Can not reproduce the result of DenseCLIP-R50.

raoyongming / DenseCLIP

[CVPR 2022] DenseCLIP: Language-Guided Dense Prediction with Context-Aware Prompting

505 stars 38 forks source link

Can not reproduce the result of DenseCLIP-R50. #18

Closed Richardych closed 2 years ago

Richardych commented 2 years ago

Hi,

I use your introduction of training denseclip-R50, with batch_size of "4 x 8 GPU".

However I can not reproduce your results(43.5) in your paper, I only get 42.8 mIoU.

Can you provide the training log file? or more details (e.g., seed?) to reproduce your paper results. Thanks!

raoyongming commented 2 years ago

Hi,

Thanks for your interest in our work. I have uploaded the training log for your reference. Our experiments are conducted with pytorch 1.10.0, cuda 11.1, and mmseg 0.18.0. We didn't set the random seed so there might be some differences between identical runs.

Richardych commented 2 years ago

@raoyongming Thanks for your reply. My env is torch1.8.1_cuda10.1_mmseg_0.19.0, and I set a seed=0.
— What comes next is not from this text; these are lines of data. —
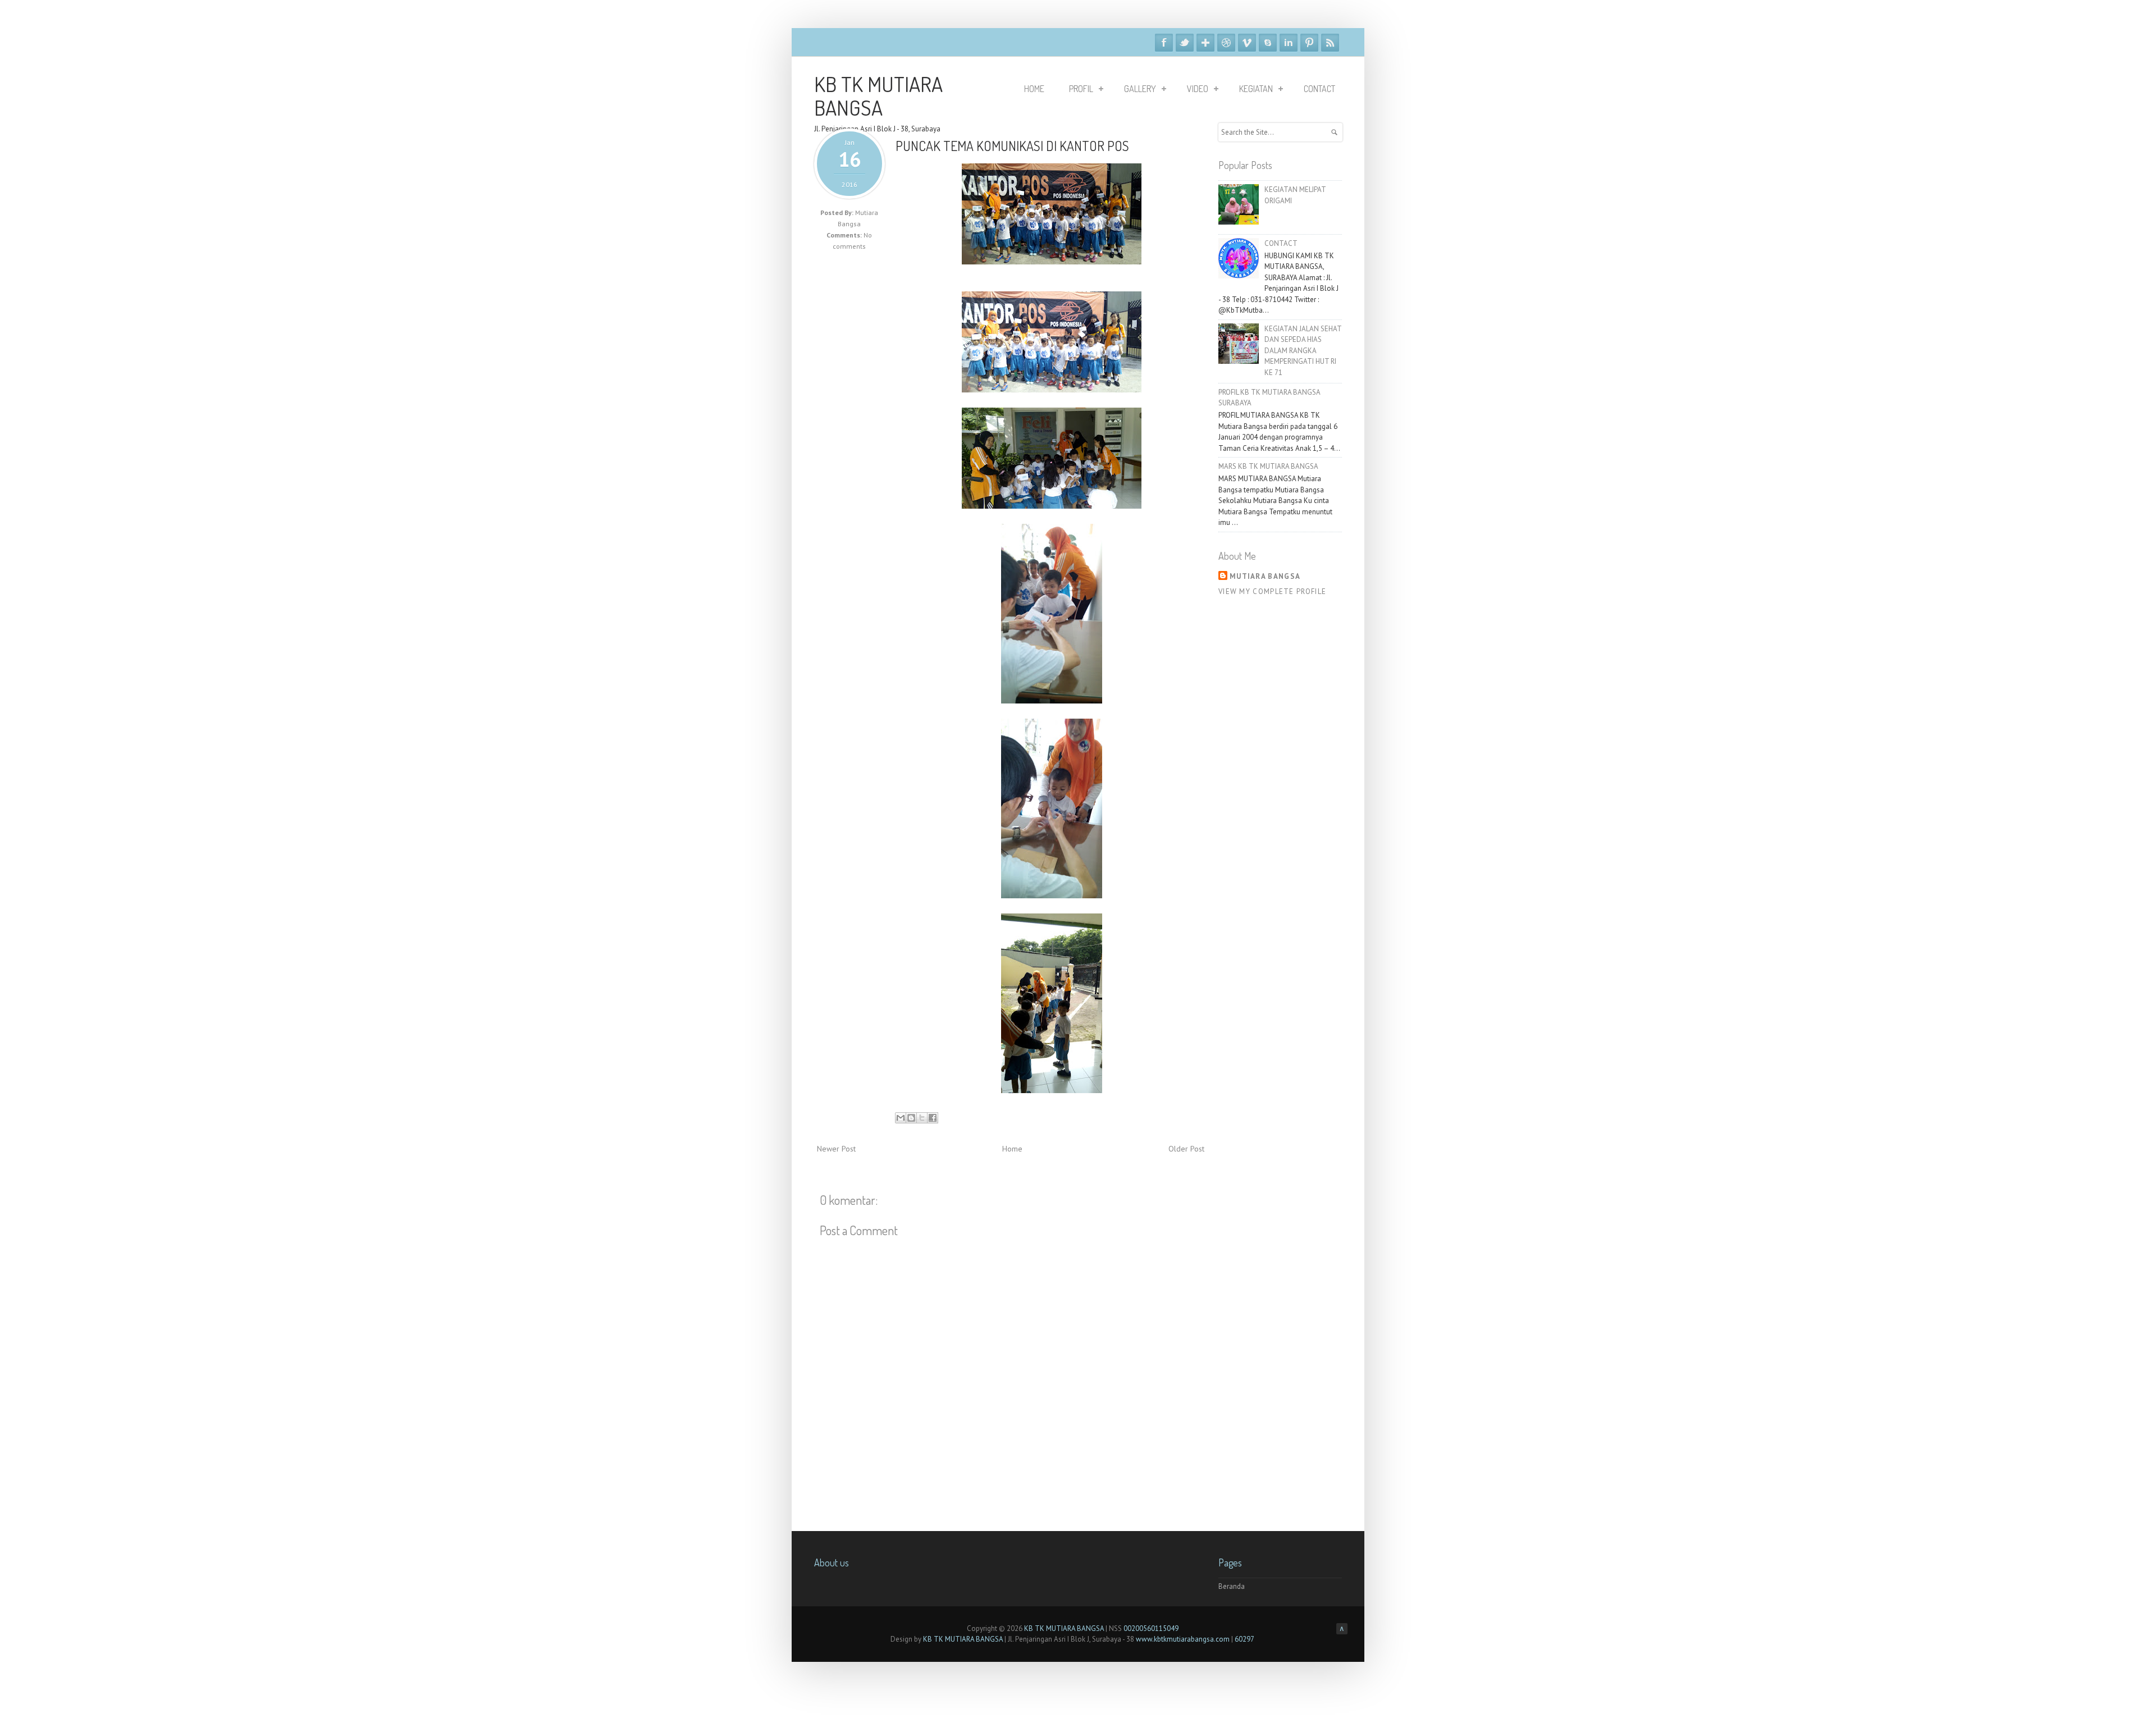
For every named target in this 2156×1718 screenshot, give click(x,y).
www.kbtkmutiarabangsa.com (1183, 1639)
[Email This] (900, 1117)
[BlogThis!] (911, 1117)
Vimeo (1247, 43)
I think the "torch1.8.1_cuda10.1_mmseg_0.19.0" shouldn't make (43.5->42.8) degeneration of mIoU, I will try without setting seed.

Richardych commented 2 years ago

@raoyongming Hi,

I find that with random seed setting, I can still not reproduce the paper results: Have you verified the impact of the random seed of DenseCLIP? e.g., train multiple models and verify the robustness?

Look forward to your reply, Thanks! Since DenseCLIP is a great work, and I want to use it as a baseline.

raoyongming commented 2 years ago

I just check the logs of our experiments. It seems DenseCLIP-50 with the setting reported in our paper can generally achieve >43.0 mIoU in multiple runs in our environment. With different context lengths (4-32), DenseCLIP-r50 achieved 42.2-43.5 mIoU on ADE. I also notice the best results on ADE may depend on the last few iterations since the dataset is relatively small. So I think it seems ~43 mIoU should be reasonable considering it has largely outperformed the baseline (39.6 with CLIP+FPN).

Richardych commented 2 years ago

@raoyongming Thanks for the quick reply! Do you mean you got the 43.5 with the context_length of 32?

and according to the following calculation: "context_length = self.text_encoder.context_length - self.context_length"

we get 32 by: "32 = 37 - 5"

am I right?

look for your reply.

raoyongming commented 2 years ago

Sorry for the confusion. The 43.5 mIoU is achieved by the model with a context length of 8 as reported in our paper. I mean the performance of different context lengths is in the range of 42.2-43.5. A longer context may not lead to better performance.

Richardych commented 2 years ago

@raoyongming Thanks for the reply. I tried 4 more different random seeds and got 42.6-43.1 mIoU with DenseCLIP-R50.

raoyongming commented 2 years ago

I am not sure which reason causes the slightly low performance in your experiments. It may be related to the environment (hardware, cuda/pytorch versions, etc.). Since we tune the hyper-parameters based on DenseCLIP-R50, it is also possible that DenseCLIP-R50 will have higher performance than average. Maybe you can use the reproduced results as your baseline since your method and our baseline are evaluated in the same environment?